*Set of tasks:*
[1] Please answer these questions using the tax withholding clause, with each answer marked to match its question:
(a) By when must Participant make arrangements to satisfy all Tax-Related Items?
(b) If withholding uses rates higher than the minimum, in what form does Participant receive the over-withheld amount?
(c) What may the Company refuse to issue or deliver if Participant fails to meet the obligations tied to Tax-Related Items?
[2] Please summarize the tax withholding clause in two sentences.
[3] Please resume the tax withholding clause after its last sentence, keeping the same contractual style.

Prior to any relevant taxable or tax withholding event, as applicable, Participant agrees to make adequate arrangements satisfactory to the Company to satisfy all Tax-Related Items.
In this regard, Participant authorizes the Company, or the Company's respective agents, at the Company's discretion, to satisfy the obligations with respect to all Tax-Related Items by one or a combination of the following:
(a) | withholding from proceeds of the sale of Shares acquired upon exercise of the Options either through a voluntary sale or through a mandatory sale arranged by the Company (on Participant's behalf pursuant to this authorization); or |
(b) | withholding from Participant's wages or other cash compensation paid to Participant by the Company; or |
(c) | withholding in Shares to be issued upon exercise of the Options. |
Depending on the withholding method, the Company may withhold or account for Tax-Related Items by considering applicable minimum statutory withholding rates or other applicable withholding rates, including maximum applicable rates, in which case Participant will receive a refund of any over-withheld amount in cash and will have no entitlement to the Share equivalent. If the obligation for Tax-Related Items is satisfied by withholding in Shares, for tax purposes, Participant is deemed to have been issued the full number of Shares subject to the vested Options, notwithstanding that a number of the Shares are held back solely for the purpose of paying the Tax-Related Items.
Finally, Participant agrees to pay to the Company any amount of Tax-Related Items that the Company may be required to withhold or account for as a result of Participant's participation in the Plan that cannot be satisfied by the means previously described. The Company may refuse to issue or deliver the Shares or the proceeds of the sale of Shares if Participant fails to comply with Participant's obligations in connection with the Tax-Related Items.

*Data listing:*
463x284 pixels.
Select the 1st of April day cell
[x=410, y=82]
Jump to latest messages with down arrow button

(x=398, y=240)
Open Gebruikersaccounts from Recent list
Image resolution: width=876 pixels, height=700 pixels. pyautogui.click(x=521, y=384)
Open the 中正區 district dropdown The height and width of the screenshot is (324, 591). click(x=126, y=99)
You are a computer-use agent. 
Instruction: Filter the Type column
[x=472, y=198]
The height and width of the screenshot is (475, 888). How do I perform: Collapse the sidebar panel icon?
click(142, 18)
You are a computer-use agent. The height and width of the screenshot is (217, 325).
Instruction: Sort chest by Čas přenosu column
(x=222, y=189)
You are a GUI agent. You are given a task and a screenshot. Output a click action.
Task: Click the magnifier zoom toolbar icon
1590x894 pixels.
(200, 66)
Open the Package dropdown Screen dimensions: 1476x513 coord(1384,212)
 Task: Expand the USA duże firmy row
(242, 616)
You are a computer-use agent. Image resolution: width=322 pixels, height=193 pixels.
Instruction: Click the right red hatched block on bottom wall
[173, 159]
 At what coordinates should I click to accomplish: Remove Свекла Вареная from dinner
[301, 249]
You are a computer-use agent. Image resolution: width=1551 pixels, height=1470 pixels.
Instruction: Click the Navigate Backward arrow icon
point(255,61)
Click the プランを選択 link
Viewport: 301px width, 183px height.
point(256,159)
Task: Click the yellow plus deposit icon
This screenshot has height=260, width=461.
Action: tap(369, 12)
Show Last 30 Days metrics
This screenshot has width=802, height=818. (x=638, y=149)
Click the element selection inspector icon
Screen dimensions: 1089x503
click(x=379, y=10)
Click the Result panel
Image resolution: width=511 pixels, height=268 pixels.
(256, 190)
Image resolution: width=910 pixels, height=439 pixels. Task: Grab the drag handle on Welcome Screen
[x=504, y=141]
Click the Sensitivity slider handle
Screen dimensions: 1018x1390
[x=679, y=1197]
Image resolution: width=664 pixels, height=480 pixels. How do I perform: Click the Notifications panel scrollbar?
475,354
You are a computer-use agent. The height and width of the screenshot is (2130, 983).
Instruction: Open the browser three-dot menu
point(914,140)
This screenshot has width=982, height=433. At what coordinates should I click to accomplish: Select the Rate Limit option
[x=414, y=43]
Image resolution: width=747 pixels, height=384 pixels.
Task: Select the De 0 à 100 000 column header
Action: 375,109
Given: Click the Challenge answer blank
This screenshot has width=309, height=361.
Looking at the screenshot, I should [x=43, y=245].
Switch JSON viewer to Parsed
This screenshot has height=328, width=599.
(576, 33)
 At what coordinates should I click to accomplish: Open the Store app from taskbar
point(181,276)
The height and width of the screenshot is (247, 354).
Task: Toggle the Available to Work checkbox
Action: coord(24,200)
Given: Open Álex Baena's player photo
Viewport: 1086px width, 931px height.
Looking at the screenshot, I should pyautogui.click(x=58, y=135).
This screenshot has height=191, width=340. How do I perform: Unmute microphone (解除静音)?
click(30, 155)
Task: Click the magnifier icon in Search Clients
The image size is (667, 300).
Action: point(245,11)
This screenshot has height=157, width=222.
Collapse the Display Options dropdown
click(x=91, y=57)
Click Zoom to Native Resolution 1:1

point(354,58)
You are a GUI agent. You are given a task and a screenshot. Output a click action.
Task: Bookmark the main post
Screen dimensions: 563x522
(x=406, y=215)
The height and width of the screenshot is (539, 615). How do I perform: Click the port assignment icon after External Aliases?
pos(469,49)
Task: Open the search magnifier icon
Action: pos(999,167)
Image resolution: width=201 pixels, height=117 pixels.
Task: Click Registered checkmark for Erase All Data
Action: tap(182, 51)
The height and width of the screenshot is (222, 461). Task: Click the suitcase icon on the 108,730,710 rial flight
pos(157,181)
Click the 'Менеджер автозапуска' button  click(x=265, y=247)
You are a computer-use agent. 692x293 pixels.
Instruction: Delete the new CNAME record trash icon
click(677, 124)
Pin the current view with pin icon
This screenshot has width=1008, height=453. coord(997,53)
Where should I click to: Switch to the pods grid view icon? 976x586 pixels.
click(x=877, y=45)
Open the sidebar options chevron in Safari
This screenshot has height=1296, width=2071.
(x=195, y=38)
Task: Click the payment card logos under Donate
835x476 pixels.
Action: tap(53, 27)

*Expected outputs:*
[1]
(a) Prior to any relevant taxable or tax withholding event, as applicable.
(b) As a cash refund, with no entitlement to the Share equivalent.
(c) The Shares or the proceeds of the sale of Shares.

[2] Before any relevant taxable or tax withholding event, Participant must arrange to satisfy all Tax-Related Items and authorizes the Company to do so by withholding from proceeds of Share sales, from wages or other cash compensation, or in Shares issued upon exercise of the Options. Any over-withheld amount is refunded in cash, Participant must pay any remaining amount the other methods cannot cover, and the Company may refuse to issue or deliver the Shares or sale proceeds if Participant does not comply.

[3]
10. Nature of Grant. In accepting the Options, Participant acknowledges, understands and agrees that:
(a) | the Plan is established voluntarily by the Company, it is discretionary in nature and may be modified, amended, suspended or terminated by the Company at any time, to the extent permitted by the Plan; |
(b) | the grant of Options is voluntary and occasional and does not create any contractual or other right to receive future awards of Options, or benefits in lieu of Options even if Options have been awarded in the past; |
(c) | nothing in this Agreement or in the Plan shall confer upon Participant any right to continue in the service of the Company as a Director or in any other capacity; |
(d) | all decisions with respect to future grants of Options or other grants, if any, will be at the sole discretion of the Company; |
(e) | Participant's participation in the Plan is voluntary; and |
(f) | in the event of the termination of Participant's Continuous Service, and unless otherwise expressly provided in this Agreement or determined by the Company, Participant's right to vest in the Options under the Plan, if any, will terminate as of the date Participant's Continuous Service terminated, as determined by the Committee in its sole discretion; similarly, any right to exercise Options after termination of Participant's Continuous Service will be measured from the date Participant is no longer providing Continuous Service, as determined by the Committee in its sole discretion. |
11. Miscellaneous Provisions.
11.1 Notices. Any notice required to be given under this Agreement shall be in writing and shall be deemed effective upon personal delivery or upon deposit in the sender's local mail, registered or certified, postage prepaid and properly addressed to the party entitled to such notice at the latest address on file or at such other address as such party may designate by ten days advance written notice under this Section to all other parties to this Agreement.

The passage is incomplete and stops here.